- 作業一覧 -
[A] 本文抜粋の中で「”」記号に囲まれた語句を、すべて書き出せ。
[B] 本文抜粋をもとに、次の問いに答えよ。
(i) 日本国籍のほかに再入国が認められたのは、どのような人か。
(ii) 何株の出現と同時に、再度入国禁止となったか。
(iii) 芸能人の発言で、国籍によって全然違うとされているのは何か。
[C] 次の各文が本文抜粋の内容と合うかどうかを判断し、決め手となる本文の語句を引用せよ。
(i) 最初は日本国籍の人だけが入国できた。
(ii) 共同通信の見出しでは、WHOはウイルスが国籍を見ると述べている。
(iii) 芸能人は、ウイルスに国籍があると発言した。

- 本文抜粋 -

最初のケースは水際対策の日本の措置についてです。2021年11月に新規入国禁止の解除が一時的に解除されましたが、オミクロン株の出現と同時に再度入国禁止となりました。日本国籍(+日本居住権を持つ外国人)の再入国以外は入国禁止となりました。最初は日本国籍のみの入国が可能でしたが、WHOが”日本の対応は理解困難”、”ウィルスはパスポートを読み込まない”と批判しました。
共同通信:WHO、日本の対応「理解困難」 ウイルスは国籍見ないと批判

またこのWHOの批判に対し、”島国だから考え方が違う”という意見する芸能人の方もおり、コメントで以下のような発言をされていました。

「もちろんウイルスに国籍はないんですけど、ウイルスを保有して運ぶ人は、国籍によって行動様式が全然違う」

- 提供資料 -
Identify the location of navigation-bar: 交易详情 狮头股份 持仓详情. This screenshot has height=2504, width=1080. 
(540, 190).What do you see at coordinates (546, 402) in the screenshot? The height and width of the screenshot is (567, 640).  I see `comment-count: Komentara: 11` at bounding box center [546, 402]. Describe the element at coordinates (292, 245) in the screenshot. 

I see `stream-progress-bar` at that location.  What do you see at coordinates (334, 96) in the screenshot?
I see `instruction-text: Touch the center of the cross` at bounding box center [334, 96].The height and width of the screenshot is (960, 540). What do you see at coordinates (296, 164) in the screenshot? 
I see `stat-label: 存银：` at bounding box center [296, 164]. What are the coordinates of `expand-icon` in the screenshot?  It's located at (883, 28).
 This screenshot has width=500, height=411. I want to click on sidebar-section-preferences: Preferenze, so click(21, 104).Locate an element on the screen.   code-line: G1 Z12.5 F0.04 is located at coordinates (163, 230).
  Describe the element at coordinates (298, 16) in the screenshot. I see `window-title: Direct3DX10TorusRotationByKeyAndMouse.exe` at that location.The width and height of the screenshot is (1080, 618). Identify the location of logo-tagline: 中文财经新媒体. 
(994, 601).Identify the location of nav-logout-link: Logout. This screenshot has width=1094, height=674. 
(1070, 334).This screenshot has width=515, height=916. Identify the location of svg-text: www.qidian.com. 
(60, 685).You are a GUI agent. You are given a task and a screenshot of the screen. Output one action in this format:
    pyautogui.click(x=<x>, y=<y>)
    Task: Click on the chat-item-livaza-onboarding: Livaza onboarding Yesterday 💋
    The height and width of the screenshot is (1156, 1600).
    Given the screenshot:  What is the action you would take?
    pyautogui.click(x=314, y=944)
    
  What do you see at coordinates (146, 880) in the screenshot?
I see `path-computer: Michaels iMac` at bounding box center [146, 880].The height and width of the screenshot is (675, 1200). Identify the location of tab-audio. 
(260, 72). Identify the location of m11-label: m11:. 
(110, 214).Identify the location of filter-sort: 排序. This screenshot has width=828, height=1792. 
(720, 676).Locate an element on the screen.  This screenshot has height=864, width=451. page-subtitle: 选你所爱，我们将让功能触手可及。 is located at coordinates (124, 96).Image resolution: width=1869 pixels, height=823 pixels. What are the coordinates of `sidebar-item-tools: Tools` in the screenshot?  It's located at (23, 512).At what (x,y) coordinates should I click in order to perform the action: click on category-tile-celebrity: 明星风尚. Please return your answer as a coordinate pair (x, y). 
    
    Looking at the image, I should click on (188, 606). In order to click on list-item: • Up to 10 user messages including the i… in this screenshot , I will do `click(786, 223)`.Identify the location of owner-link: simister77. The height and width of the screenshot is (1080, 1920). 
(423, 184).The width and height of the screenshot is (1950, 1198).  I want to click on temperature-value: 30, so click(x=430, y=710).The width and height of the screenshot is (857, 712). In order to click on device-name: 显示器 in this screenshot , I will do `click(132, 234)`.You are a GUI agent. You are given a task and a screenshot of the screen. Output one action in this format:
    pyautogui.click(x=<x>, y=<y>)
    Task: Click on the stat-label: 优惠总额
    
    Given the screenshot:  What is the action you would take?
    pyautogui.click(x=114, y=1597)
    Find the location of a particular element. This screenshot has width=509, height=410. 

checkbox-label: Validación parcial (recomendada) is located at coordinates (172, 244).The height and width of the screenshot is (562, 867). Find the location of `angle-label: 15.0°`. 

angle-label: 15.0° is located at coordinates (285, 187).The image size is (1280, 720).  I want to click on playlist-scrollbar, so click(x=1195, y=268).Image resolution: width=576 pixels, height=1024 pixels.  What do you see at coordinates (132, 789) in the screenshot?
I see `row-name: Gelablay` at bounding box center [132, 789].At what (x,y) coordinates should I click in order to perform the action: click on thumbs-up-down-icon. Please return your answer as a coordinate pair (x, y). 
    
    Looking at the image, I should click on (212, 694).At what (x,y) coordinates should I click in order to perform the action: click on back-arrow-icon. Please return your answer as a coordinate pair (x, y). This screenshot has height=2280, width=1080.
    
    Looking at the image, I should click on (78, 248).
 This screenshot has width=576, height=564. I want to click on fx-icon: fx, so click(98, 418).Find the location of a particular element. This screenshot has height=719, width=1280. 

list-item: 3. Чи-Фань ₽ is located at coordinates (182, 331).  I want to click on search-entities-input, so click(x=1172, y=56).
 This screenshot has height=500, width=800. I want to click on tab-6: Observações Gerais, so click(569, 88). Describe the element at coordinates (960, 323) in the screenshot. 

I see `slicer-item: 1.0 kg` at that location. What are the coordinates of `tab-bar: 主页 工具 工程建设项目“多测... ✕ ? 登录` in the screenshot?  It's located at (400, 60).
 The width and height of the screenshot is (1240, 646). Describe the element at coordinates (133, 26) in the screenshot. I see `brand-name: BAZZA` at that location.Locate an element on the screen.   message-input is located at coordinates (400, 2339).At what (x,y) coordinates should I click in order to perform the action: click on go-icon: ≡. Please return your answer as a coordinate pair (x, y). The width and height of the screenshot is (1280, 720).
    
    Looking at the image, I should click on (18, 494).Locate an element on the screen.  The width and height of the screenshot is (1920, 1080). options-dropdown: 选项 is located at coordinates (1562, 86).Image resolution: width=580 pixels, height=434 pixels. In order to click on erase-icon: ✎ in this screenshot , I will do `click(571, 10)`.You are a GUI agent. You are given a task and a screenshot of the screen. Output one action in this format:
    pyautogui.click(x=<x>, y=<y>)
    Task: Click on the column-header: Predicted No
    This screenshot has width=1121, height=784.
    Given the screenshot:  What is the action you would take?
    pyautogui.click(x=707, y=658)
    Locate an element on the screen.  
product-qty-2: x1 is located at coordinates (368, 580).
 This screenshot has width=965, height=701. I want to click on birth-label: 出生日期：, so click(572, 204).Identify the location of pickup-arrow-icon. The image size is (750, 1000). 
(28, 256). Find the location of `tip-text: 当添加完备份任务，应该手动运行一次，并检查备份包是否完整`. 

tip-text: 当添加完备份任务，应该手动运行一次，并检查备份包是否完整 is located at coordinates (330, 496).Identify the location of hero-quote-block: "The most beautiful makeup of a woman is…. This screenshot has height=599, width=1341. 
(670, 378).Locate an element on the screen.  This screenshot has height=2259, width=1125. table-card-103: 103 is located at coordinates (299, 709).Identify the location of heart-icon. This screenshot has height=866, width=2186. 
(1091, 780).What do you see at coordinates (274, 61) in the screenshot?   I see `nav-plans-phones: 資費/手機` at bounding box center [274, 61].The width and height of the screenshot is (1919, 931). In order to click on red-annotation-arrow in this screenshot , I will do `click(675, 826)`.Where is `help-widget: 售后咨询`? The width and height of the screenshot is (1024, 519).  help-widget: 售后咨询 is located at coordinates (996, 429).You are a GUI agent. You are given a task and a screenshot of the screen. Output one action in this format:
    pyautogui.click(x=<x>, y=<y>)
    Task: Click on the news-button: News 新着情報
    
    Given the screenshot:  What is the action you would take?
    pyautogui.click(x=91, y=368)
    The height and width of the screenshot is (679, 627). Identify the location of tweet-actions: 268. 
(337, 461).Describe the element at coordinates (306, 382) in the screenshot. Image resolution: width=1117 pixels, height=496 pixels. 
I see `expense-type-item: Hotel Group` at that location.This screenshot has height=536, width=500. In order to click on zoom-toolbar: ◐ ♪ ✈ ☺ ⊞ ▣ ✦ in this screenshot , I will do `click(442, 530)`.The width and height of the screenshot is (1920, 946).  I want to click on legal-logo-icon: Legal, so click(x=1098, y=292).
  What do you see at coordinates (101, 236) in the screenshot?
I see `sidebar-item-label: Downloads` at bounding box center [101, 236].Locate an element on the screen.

- 各作業の解答 -
[A]
日本の対応は理解困難
ウィルスはパスポートを読み込まない
島国だから考え方が違う

[B]
(i) 日本居住権を持つ外国人
(ii) オミクロン株
(iii) ウイルスを保有して運ぶ人の行動様式

[C]
(i) はい。「最初は日本国籍のみの入国が可能でしたが」
(ii) いいえ。「ウイルスは国籍見ないと批判」
(iii) いいえ。「もちろんウイルスに国籍はないんですけど」